Néjib Belkhodja (نجيب بلخوجة; 1933 – 8 May 2007) was a Tunisian painter.

==Early life and education==

Born 1933, in Tunis, Belkhodja's father was from the Tunisian bourgeoisie of Turkish origin. His mother was Dutch. He is the father of Slim Belkhodja French chessplayer Grandmaster born in 1962 in Tunis. Néjib went to the Tunis Institute of Fine Arts.

==Career==

Belkhodja began exhibiting his artwork in 1956 with solo exhibits in Tunisia. In the same year, he received the Tunis City International Exhibition Award. He continued his career in France and Morocco and participated in many group exhibitions including in Tunisia, the United Kingdom, France, Egypt, West Germany and the United States.
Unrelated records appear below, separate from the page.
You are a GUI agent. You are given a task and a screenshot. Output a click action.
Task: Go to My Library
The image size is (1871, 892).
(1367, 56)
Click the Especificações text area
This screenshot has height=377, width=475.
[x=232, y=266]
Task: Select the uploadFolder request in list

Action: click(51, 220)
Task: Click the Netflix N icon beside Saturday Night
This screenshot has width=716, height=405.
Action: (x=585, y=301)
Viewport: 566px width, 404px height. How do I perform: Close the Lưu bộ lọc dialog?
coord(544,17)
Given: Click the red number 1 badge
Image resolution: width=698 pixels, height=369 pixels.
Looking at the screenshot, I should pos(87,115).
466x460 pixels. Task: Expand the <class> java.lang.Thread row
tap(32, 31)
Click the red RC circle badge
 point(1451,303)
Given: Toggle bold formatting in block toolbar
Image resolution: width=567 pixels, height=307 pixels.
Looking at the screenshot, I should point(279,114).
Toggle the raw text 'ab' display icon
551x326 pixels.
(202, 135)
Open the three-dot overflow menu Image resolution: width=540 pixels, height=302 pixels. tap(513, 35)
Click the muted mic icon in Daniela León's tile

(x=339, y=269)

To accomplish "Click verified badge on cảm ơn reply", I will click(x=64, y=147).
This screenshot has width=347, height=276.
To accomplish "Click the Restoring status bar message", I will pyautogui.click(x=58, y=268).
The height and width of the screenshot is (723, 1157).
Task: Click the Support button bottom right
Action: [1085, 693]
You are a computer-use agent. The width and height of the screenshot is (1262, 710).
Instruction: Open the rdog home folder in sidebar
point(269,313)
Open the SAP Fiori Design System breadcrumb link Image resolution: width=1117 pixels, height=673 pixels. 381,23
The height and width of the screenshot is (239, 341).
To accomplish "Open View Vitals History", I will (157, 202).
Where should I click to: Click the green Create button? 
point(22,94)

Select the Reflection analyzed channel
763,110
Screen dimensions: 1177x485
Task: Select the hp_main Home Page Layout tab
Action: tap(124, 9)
He won a gold medal in Italy in 1964 and in Egypt in 1968. Also in 1968, he won the National Award for painting from the Cité internationale des arts in Paris. In 1991, he held an exhibition in Tunis with the Iraqi painter Dia Azzawi. He was one of the founders of the Groupe des Six, an avant-garde group of artists.

Belkhodja had a particular approach to the traditional architecture of the medina, and his works and paintings have the mark of the specificity and authenticity of modern Tunisian art. He used Arabic calligraphy in his abstract paintings, and shapes from Islamic architecture.

Among his works were the designs for several Tunisian stamps.